Catimor coffee beans (green, per 100g dry weight) contain approximately 10-13g protein (rich in glutamic acid, aspartic acid, and leucine), 0-1g fat in brewed form (green beans contain 10-16g lipids including linoleic acid ~40-45% of fatty acid profile and palmitic acid ~25-30%), and negligible digestible carbohydrates in brewed coffee. Key bioactive compounds include chlorogenic acids (CGAs) at 6-10g per 100g green bean dry weight — primarily 5-caffeoylquinic acid (5-CQA) — with Catimor reported toward the lower-to-mid range of arabica CGA concentrations due to robusta introgression affecting phenolic profiles. Caffeine content is approximately 1.0-1.5% of dry green bean weight (slightly lower than many arabica varieties, attributed to Timor hybrid genetics), translating to roughly 60-100mg per standard 200ml brewed cup depending on preparation. Trigonelline is present at approximately 0.6-1.0g per 100g green beans, a precursor to niacin (vitamin B3) upon roasting, generating approximately 10-30mg niacin equivalents per 100g roasted bean. Melanoidins (high-molecular-weight Maillard reaction products) form during roasting at 25-30% of roasted bean mass, contributing antioxidant and prebiotic-like activity. Minerals per 100ml brewed coffee include potassium (~80-100mg, high bioavailability), magnesium (~6-8mg), and trace manganese (~0.05mg). Cafestol and kahweol diterpenes are present in unfiltered preparations at 2-4mg per cup, absent in paper-filtered methods. Riboflavin (B2) is present at approximately 0.1mg per 100ml brewed. Bioavailability note: CGAs exhibit 30-60% absorption in the small intestine with remainder metabolized by colonic microbiota into phenylpropionic and hydroxycinnamic acid derivatives; caffeine is nearly 100% bioavailable orally.

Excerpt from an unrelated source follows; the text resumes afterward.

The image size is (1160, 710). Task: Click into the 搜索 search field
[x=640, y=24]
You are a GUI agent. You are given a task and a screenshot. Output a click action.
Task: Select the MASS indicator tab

Catimor-specific compositional data remains limited, with most values extrapolated from arabica/robusta hybrid studies and regional agronomic reports from Southeast Asia and Latin America.

Preparation & Dosage

No clinically studied dosage ranges exist for Catimor coffee. General coffee consumption guidelines suggest 3-5 cups daily (≈300-500 mg caffeine), but Catimor's lower caffeine content (1-2%) would require adjusted intake for equivalent effects. No standardized extracts or powder formulations have been studied. Consult a healthcare provider before starting any new supplement.

Synergy & Pairings

L-theanine, MCT oil, milk/cream, cacao, cinnamon

Safety & Interactions

Caffeine content in Catimor, while lower than many arabica varieties, can still cause insomnia, tachycardia, anxiety, and elevated blood pressure at higher intake levels, particularly in caffeine-sensitive individuals. Chlorogenic acids may potentiate the hypoglycemic effects of metformin or insulin, warranting caution in diabetic patients. Caffeine interacts with adenosine-based medications, MAO inhibitors, and anticoagulants such as warfarin by competing for hepatic CYP1A2 metabolism, potentially altering drug plasma levels. Pregnant individuals are generally advised to limit total caffeine intake to under 200 mg per day; Catimor's lower caffeine profile may offer a marginal advantage, but concentrated extracts should still be used cautiously.